Film d'ambiance à l'atmosphère pesante et jouissant d'un symbolisme exacerbé, " Elephant " s'apparente finalement plus à une étude anthropologique qu'à une fiction.
Et pour que son film soit le plus réaliste possible, Van Sant a laissé la part belle à l'improvisation et tourné avec des acteurs non professionnels dans un lycée de Portland, sans scénario précis. Pari audacieux et réussi.
Dès les premiers plans, le réalisme se fait saisissant, presque glauque. La caméra observe, dissèque des lycéens fantomatiques. L'établissement, que le réalisateur explore durant d'interminables travellings, devient un espace mystique et claustrophobique, un labyrinthe de longs couloirs de verre.

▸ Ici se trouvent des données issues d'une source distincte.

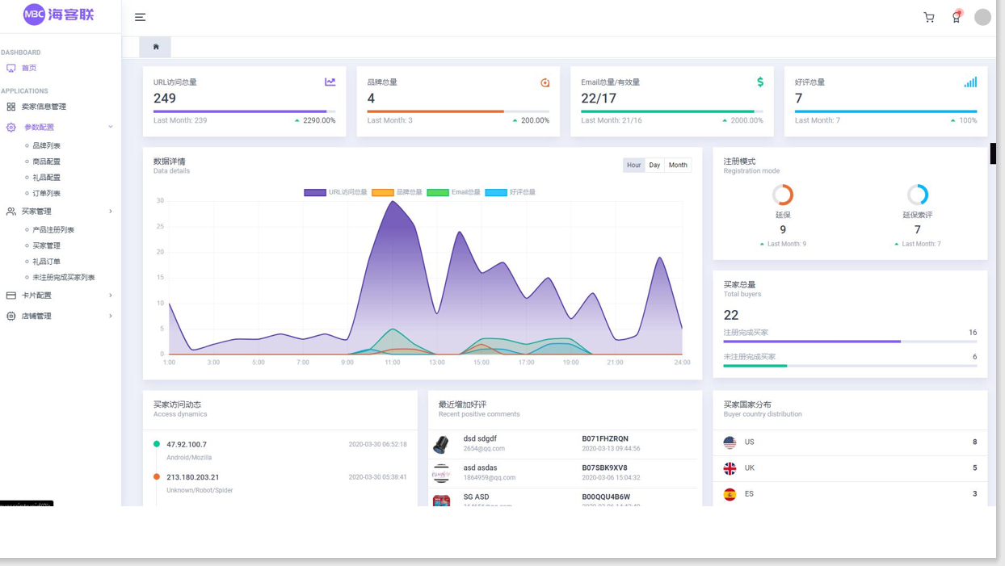The height and width of the screenshot is (566, 1005).
Task: Toggle URL访问总量 legend series in chart
Action: tap(335, 192)
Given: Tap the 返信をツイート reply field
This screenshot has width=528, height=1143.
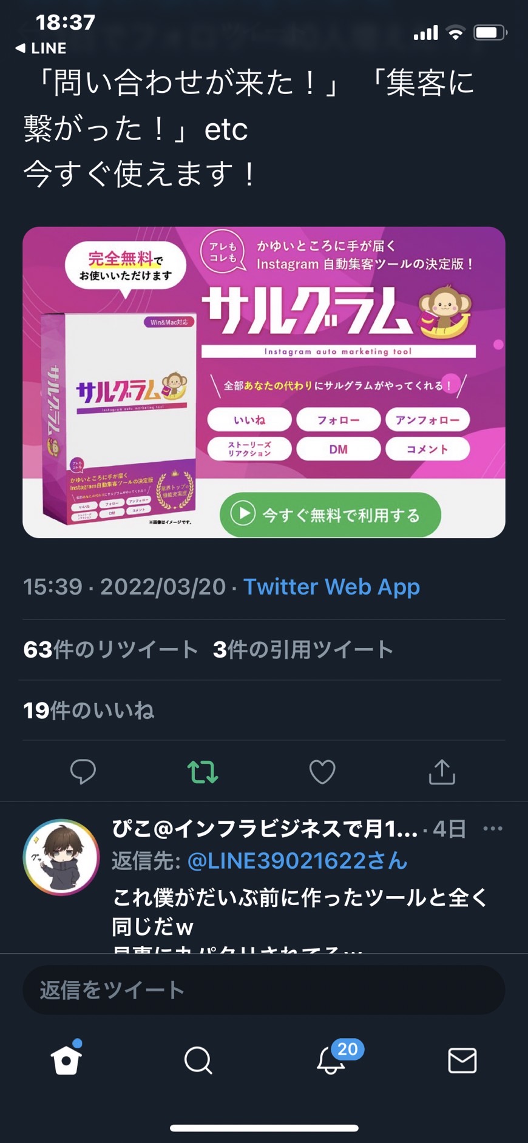Looking at the screenshot, I should point(264,990).
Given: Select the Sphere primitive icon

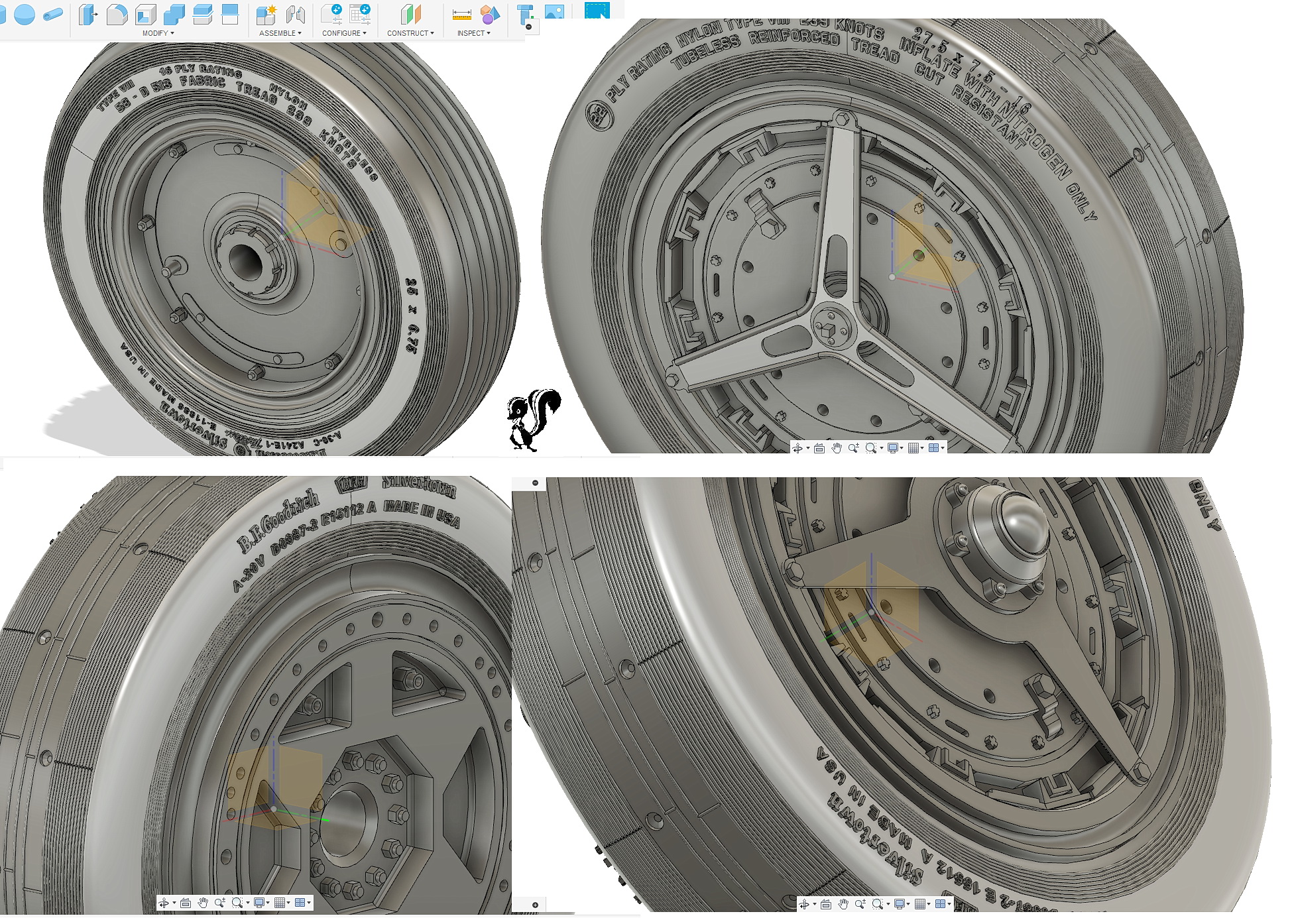Looking at the screenshot, I should pyautogui.click(x=25, y=14).
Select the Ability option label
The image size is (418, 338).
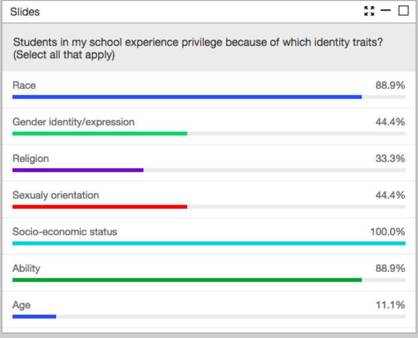(x=26, y=268)
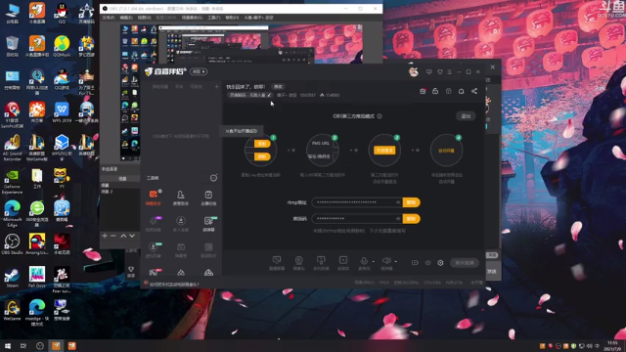Viewport: 626px width, 352px height.
Task: Click the rtmp address input field
Action: tap(357, 202)
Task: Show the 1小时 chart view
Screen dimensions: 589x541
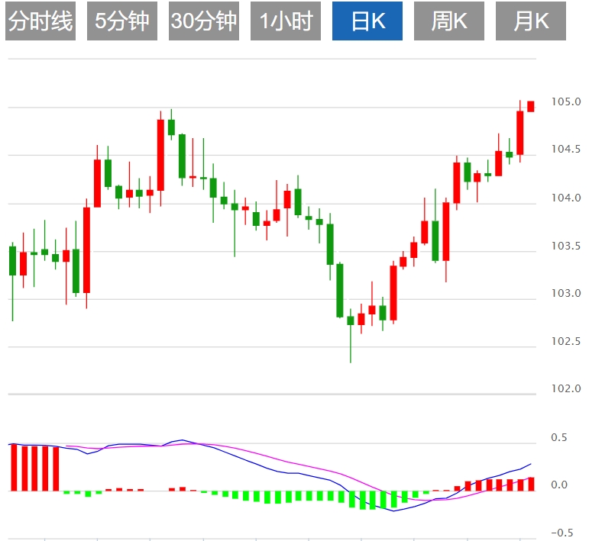Action: click(286, 21)
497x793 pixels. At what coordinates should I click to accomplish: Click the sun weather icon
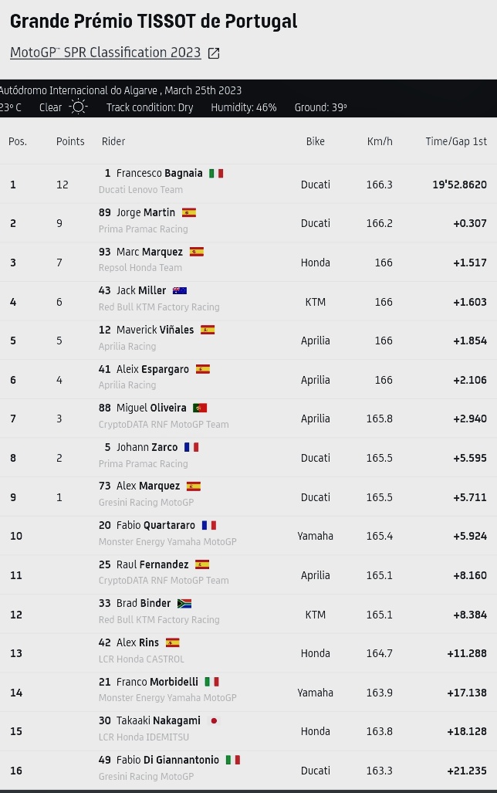(x=79, y=107)
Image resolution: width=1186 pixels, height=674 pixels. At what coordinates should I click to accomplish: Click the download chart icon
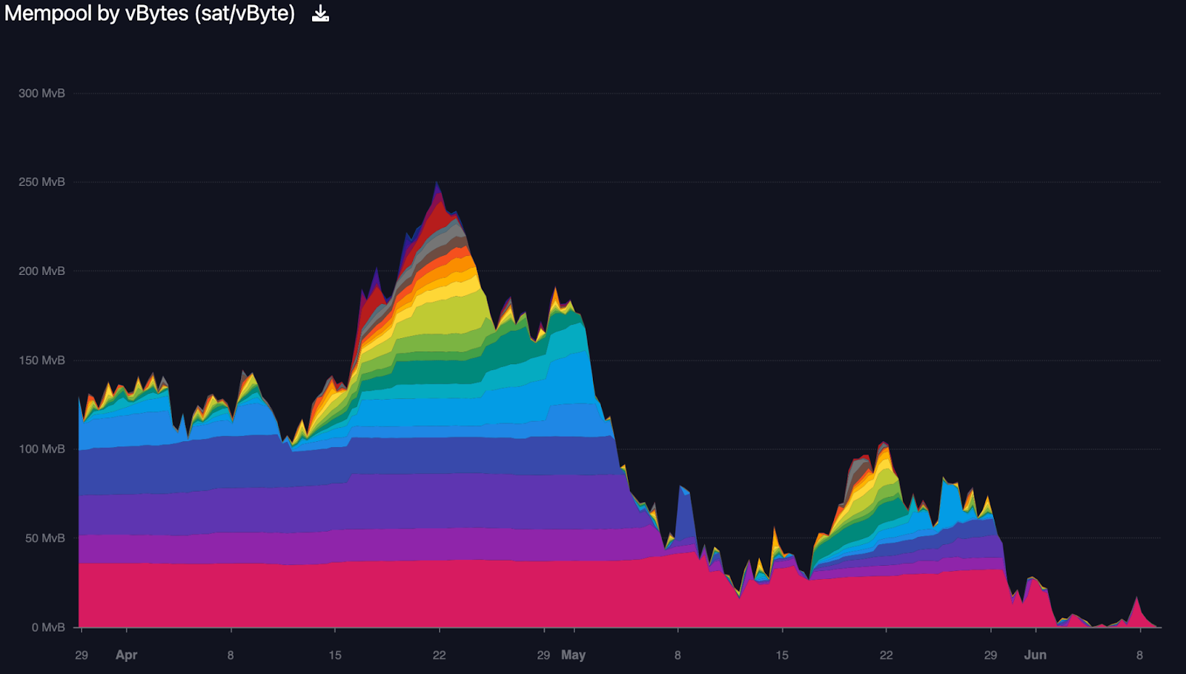click(320, 14)

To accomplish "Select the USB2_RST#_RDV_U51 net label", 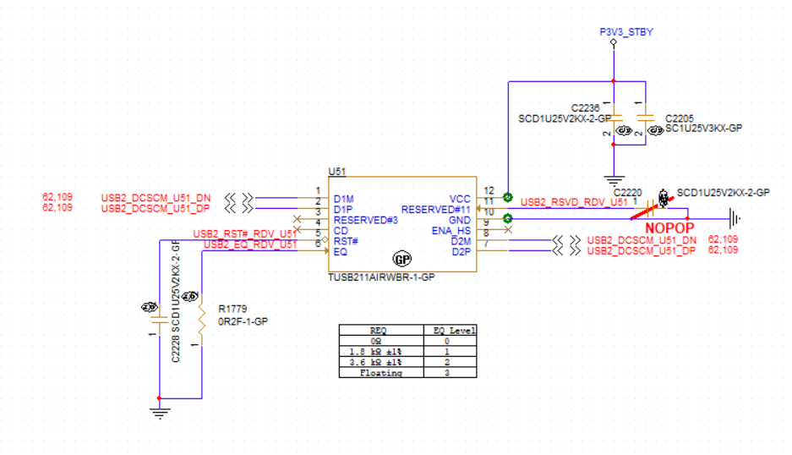I will 245,233.
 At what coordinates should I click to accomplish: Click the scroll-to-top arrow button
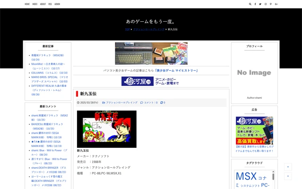288,167
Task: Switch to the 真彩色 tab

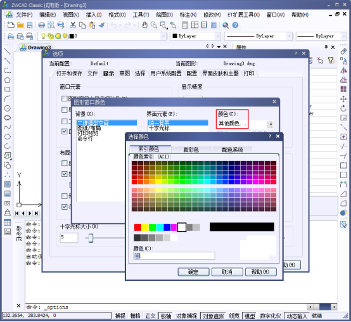Action: tap(191, 150)
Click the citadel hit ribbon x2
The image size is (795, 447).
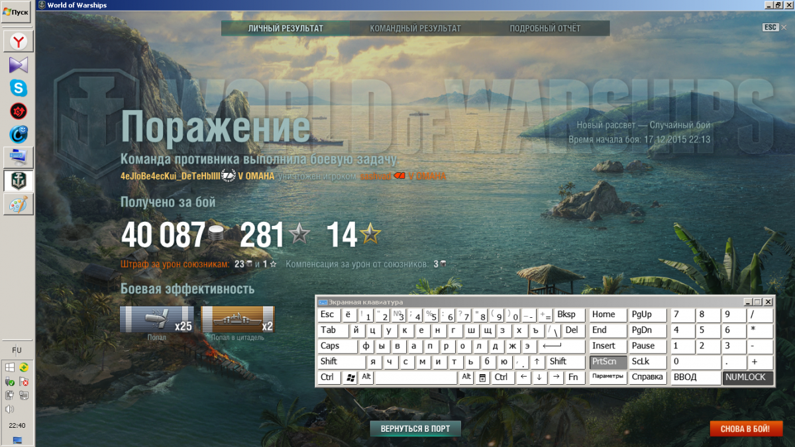238,319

Gus Van Sant ne cherche pas à expliquer quoi que ce soit. Il se contente d'énoncer. Pas de voix off explicative, aucun chiffre, " Elephant " n'est pas un film militant. C'est au spectateur de se forger une opinion. Reste que la caméra n'est jamais objective et qu'elle restitue immanquablement le point de vue de celui qui la tient.
L'angle choisi par le réalisateur mérite toute notre attention. " Elephant " tient du cauchemar tant Van Sant met l'Amérique efficacement face à ses démons. Mais il rompt également le silence de mort qui succède aux balles. Une expérience éprouvante mais précieuse.